*THE PROBLEM*. In the data below, one line contains "Given: Select the $63.80 rate cell" and a later one contains "The width and height of the screenshot is (982, 963).". Print both, with every line between them, exactly and alone.

*TASK INPUT*.
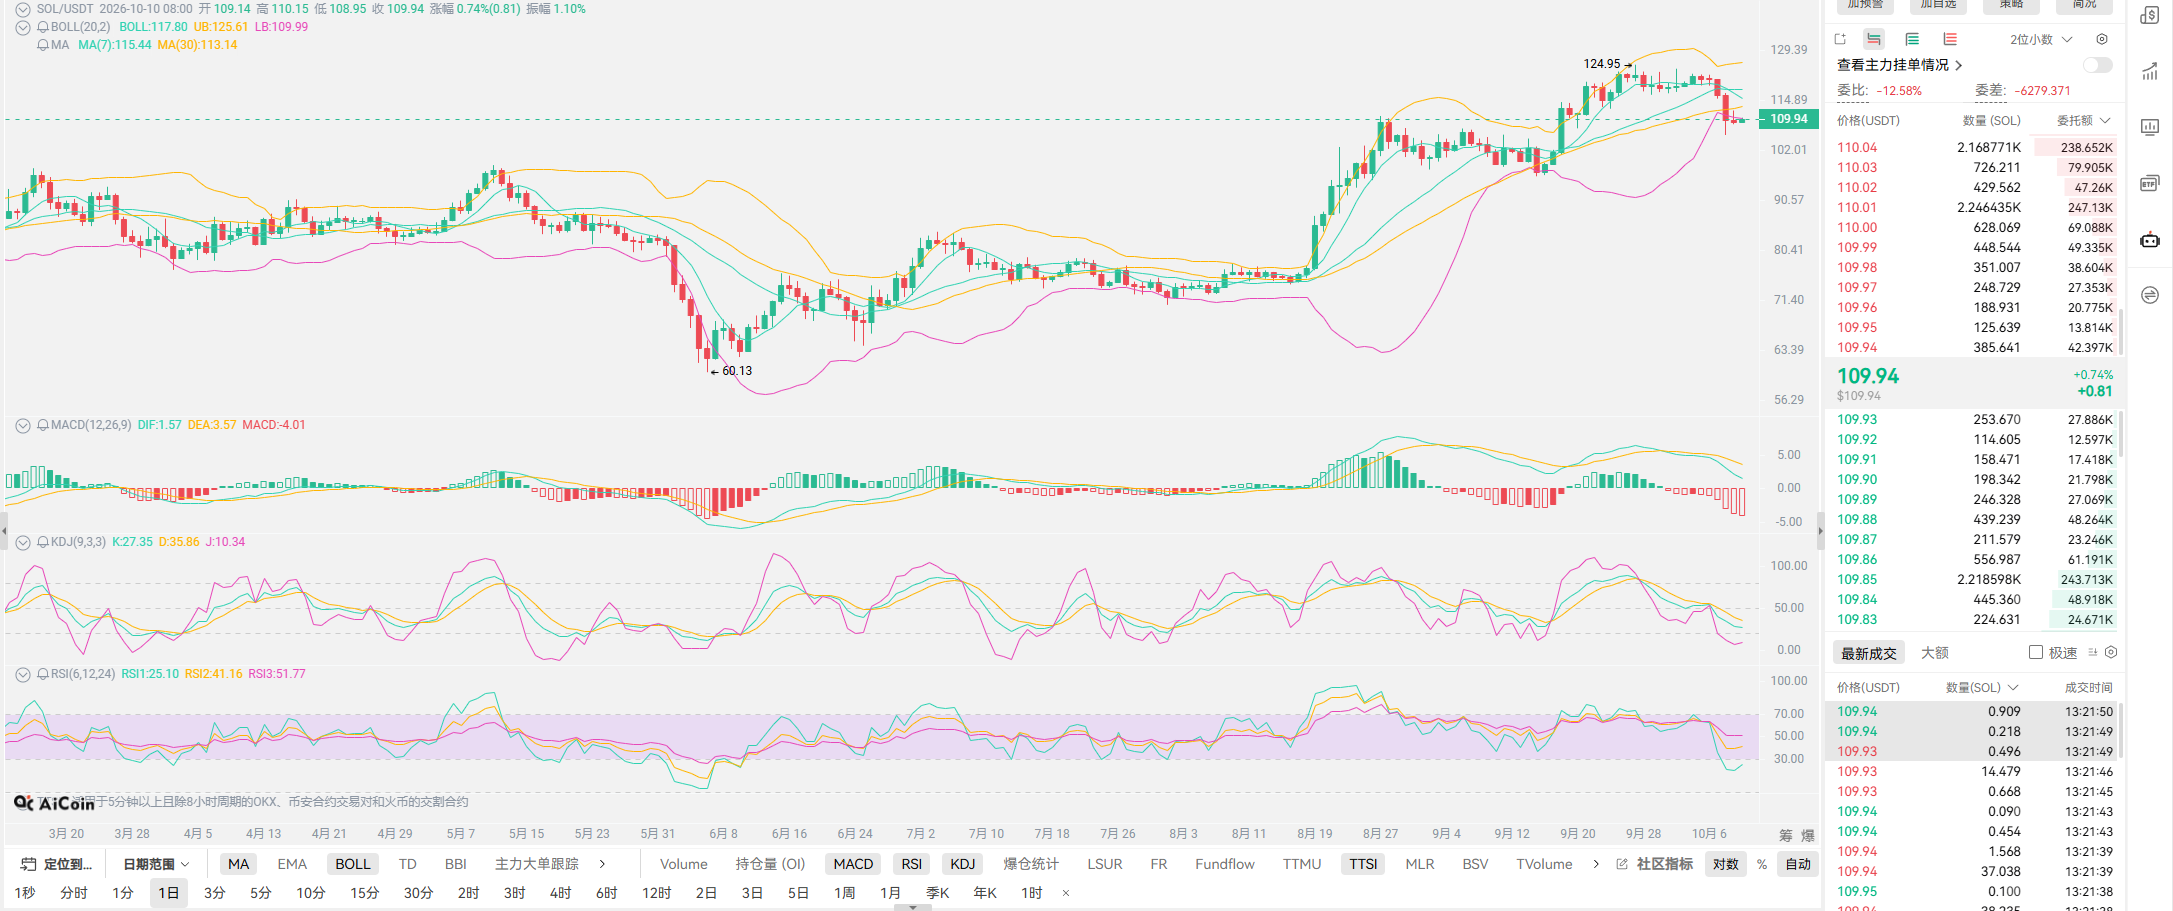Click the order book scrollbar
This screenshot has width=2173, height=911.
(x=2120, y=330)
* * *
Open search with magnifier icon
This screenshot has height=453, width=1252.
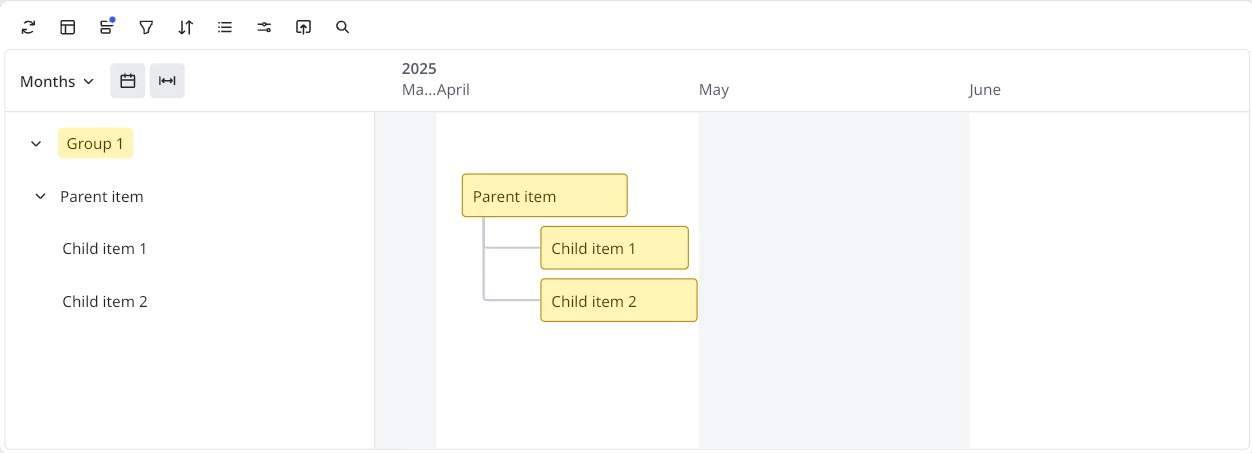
---
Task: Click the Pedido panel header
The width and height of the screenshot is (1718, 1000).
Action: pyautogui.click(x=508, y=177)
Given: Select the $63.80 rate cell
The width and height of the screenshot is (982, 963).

*EXERCISE OUTPUT*.
Given: Select the $63.80 rate cell
The width and height of the screenshot is (982, 963).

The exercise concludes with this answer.